**** Selection
Under the Receivables Facility, Energy Services transfers, on an ongoing basis and without recourse, its trade accounts receivable to its wholly owned, special purpose subsidiary, Energy Services Funding Corporation (“ESFC”), which is consolidated for financial statement purposes. ESFC, in turn, has sold, and subject to certain conditions, may from time to time sell, an undivided interest in some or all of the receivables to a major bank. ESFC was created and has been structured to isolate its assets from creditors of Energy Services and its affiliates, including UGI. Trade receivables sold to the bank remain on the Company’s balance sheet and the Company reflects a liability equal to the amount advanced by the bank. The Company records interest expense on amounts owed to the bank.
At September 30, 2014, the outstanding balance of ESFC trade receivables was $46.4 million and there was $7.5 million that was sold to the bank and reflected as short-term borrowings on the Consolidated Balance Sheets. At September 30, 2013, the outstanding balance of ESFC trade receivables was $55.0 million of which $30.0 million was sold to a commercial paper conduit of the bank. During Fiscal 2014 and Fiscal 2013, peak sales of receivables were $70.0 million and $46.5 million, respectively, and average daily amounts sold were $15.7 million and $10.4 million, respectively.
********
**Task list**
- 1) Copy the receivables facility passage word for word, between "Under the Receivables" and "to the bank.", inclusive.
- 2) Resume the receivables facility passage from its last sentence and carry it forward.
**** Available data
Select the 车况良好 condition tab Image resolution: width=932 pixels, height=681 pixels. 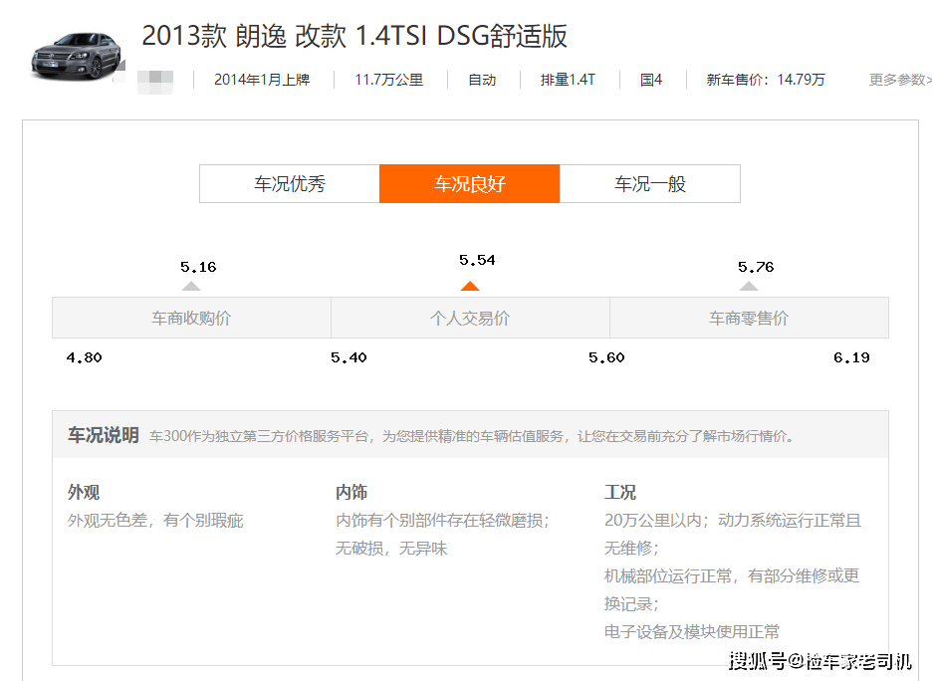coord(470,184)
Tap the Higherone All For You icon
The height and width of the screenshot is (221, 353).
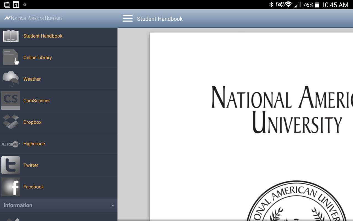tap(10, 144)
********
**Answers below**
- 1)
Under the Receivables Facility, Energy Services transfers, on an ongoing basis and without recourse, its trade accounts receivable to its wholly owned, special purpose subsidiary, Energy Services Funding Corporation (“ESFC”), which is consolidated for financial statement purposes. ESFC, in turn, has sold, and subject to certain conditions, may from time to time sell, an undivided interest in some or all of the receivables to a major bank. ESFC was created and has been structured to isolate its assets from creditors of Energy Services and its affiliates, including UGI. Trade receivables sold to the bank remain on the Company’s balance sheet and the Company reflects a liability equal to the amount advanced by the bank. The Company records interest expense on amounts owed to the bank.

- 2)
Cash Flows
Due to the seasonal nature of the Company’s businesses, cash flows from operating activities are generally strongest during the second and third fiscal quarters when customers pay for natural gas, LPG, electricity and other energy products and services consumed during the peak heating season months. Conversely, operating cash flows are generally at their lowest levels during the fourth and first fiscal quarters when the Company’s investment in working capital, principally inventories and accounts receivable, is generally greatest.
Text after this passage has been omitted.